- **Supplied records**:
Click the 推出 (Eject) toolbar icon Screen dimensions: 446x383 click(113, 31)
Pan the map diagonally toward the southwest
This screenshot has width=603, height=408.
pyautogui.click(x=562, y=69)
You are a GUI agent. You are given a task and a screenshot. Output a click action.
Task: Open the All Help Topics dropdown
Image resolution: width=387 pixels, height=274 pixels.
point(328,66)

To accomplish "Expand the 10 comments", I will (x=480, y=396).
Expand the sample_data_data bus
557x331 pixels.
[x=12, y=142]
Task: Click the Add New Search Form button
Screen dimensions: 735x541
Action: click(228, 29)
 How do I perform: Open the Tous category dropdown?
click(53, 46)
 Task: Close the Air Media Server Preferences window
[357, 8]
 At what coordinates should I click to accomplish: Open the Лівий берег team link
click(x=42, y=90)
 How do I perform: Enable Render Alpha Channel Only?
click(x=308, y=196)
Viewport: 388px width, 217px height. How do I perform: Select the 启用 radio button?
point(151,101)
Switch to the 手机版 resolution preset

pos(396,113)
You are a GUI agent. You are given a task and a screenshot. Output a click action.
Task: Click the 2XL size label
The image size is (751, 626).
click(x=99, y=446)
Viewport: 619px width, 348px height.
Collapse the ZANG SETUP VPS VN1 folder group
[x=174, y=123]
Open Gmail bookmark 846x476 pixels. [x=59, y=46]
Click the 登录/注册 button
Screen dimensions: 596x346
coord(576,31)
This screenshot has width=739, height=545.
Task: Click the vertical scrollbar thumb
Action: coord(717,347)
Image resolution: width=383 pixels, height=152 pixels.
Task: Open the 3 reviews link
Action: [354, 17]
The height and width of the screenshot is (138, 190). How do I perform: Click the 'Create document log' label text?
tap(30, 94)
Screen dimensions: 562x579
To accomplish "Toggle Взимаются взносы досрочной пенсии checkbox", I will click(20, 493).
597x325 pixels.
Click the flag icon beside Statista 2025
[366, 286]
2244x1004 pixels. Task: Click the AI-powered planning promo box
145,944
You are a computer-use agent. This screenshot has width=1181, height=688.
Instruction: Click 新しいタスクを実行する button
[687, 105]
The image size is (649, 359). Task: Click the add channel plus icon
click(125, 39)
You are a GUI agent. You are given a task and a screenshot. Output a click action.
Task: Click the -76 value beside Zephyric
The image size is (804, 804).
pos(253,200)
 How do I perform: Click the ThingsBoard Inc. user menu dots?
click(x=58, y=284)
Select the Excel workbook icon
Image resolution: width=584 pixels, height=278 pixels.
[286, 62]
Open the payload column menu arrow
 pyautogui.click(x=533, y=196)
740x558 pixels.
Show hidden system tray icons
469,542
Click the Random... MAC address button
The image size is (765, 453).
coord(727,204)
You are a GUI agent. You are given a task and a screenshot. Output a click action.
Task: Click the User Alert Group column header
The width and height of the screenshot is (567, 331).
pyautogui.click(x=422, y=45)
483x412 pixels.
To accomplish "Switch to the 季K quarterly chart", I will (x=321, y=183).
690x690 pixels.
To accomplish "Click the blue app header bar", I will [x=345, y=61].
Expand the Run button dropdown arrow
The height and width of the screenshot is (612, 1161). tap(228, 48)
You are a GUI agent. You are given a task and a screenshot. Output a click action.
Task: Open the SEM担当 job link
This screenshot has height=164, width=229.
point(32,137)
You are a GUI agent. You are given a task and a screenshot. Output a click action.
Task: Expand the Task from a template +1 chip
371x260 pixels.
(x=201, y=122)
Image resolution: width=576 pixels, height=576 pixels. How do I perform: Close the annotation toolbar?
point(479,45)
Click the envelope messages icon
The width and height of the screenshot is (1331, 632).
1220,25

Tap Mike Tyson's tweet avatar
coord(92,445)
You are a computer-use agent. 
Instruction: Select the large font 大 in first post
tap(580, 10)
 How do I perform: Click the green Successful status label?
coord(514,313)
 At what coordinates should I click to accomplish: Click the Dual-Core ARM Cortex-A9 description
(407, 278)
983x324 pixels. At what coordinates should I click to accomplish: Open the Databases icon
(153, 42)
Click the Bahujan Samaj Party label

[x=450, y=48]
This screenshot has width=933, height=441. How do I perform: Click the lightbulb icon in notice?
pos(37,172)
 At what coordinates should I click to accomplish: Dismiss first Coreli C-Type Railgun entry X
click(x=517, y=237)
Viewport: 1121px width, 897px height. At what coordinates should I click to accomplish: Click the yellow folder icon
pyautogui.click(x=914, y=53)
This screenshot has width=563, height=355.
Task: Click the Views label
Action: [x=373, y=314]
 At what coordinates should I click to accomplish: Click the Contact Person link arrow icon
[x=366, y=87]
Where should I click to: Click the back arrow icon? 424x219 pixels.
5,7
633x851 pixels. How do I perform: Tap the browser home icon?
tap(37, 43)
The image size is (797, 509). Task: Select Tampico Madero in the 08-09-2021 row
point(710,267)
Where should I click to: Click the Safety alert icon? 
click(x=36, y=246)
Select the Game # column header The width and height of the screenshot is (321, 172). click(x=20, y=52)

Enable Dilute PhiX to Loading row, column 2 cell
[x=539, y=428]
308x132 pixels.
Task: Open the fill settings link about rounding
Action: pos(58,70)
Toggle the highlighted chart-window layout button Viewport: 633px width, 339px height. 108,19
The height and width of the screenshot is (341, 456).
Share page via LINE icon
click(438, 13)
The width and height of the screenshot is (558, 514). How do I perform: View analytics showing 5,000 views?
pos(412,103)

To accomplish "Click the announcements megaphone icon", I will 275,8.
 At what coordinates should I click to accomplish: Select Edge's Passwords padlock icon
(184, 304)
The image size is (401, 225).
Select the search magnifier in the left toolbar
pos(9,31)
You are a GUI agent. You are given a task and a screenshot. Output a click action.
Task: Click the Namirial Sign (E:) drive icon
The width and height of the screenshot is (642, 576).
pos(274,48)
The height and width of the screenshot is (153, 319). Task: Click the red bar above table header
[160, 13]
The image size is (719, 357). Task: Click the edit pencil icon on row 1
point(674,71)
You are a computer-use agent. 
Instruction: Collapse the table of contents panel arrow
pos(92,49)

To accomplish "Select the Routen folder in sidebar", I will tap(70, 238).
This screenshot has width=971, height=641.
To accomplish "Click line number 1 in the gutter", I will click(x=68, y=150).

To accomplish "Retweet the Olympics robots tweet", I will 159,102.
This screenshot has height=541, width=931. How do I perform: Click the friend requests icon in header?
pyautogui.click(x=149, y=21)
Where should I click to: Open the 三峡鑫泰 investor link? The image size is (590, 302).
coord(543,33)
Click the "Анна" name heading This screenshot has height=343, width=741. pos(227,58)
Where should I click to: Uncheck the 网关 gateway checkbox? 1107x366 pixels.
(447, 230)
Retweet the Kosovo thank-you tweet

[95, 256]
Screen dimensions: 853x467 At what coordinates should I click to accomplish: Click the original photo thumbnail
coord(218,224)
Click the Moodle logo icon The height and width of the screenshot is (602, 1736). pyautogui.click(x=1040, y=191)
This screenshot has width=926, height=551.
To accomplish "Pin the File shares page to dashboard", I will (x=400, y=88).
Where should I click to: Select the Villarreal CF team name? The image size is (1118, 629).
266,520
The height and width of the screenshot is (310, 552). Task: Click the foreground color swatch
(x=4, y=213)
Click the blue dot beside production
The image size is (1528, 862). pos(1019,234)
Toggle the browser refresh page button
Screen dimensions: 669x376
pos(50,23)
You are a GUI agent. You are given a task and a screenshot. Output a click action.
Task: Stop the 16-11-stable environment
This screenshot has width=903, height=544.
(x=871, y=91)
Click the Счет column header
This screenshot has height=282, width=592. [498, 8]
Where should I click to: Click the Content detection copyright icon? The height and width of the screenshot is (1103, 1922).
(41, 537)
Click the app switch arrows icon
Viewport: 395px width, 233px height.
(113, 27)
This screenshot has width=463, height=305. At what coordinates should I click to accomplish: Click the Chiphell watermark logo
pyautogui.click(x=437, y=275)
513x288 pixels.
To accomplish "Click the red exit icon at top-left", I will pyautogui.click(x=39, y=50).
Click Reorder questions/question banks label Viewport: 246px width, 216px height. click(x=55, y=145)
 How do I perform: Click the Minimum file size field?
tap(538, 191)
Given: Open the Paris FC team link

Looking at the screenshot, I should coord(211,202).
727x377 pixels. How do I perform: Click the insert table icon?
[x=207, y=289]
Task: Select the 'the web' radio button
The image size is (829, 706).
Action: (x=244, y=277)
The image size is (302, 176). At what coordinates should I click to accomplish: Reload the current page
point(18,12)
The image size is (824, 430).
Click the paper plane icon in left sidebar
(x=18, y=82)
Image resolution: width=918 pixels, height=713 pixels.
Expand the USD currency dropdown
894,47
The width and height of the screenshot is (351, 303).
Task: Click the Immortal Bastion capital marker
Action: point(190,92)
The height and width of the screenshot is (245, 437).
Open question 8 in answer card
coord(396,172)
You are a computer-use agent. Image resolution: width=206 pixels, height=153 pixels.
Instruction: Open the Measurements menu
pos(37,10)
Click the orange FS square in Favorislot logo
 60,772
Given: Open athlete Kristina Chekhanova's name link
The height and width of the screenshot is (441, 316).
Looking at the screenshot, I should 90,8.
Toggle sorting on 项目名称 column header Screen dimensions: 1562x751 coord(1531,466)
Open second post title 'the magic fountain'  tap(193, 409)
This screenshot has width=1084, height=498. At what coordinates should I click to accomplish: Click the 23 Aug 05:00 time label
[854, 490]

- **Task statement**: When you reach the line that contains "Viewport: 619px width, 348px height.", stop; output it and every line before it from the start of the data, exactly as written.

- **Response area**:
Click the 推出 (Eject) toolbar icon Screen dimensions: 446x383 click(113, 31)
Pan the map diagonally toward the southwest
This screenshot has width=603, height=408.
pyautogui.click(x=562, y=69)
You are a GUI agent. You are given a task and a screenshot. Output a click action.
Task: Open the All Help Topics dropdown
Image resolution: width=387 pixels, height=274 pixels.
point(328,66)

To accomplish "Expand the 10 comments", I will (x=480, y=396).
Expand the sample_data_data bus
557x331 pixels.
[x=12, y=142]
Task: Click the Add New Search Form button
Screen dimensions: 735x541
Action: click(228, 29)
 How do I perform: Open the Tous category dropdown?
click(53, 46)
 Task: Close the Air Media Server Preferences window
[357, 8]
 At what coordinates should I click to accomplish: Open the Лівий берег team link
click(x=42, y=90)
 How do I perform: Enable Render Alpha Channel Only?
click(x=308, y=196)
Viewport: 388px width, 217px height. How do I perform: Select the 启用 radio button?
point(151,101)
Switch to the 手机版 resolution preset

pos(396,113)
You are a GUI agent. You are given a task and a screenshot. Output a click action.
Task: Click the 2XL size label
The image size is (751, 626).
click(x=99, y=446)
Viewport: 619px width, 348px height.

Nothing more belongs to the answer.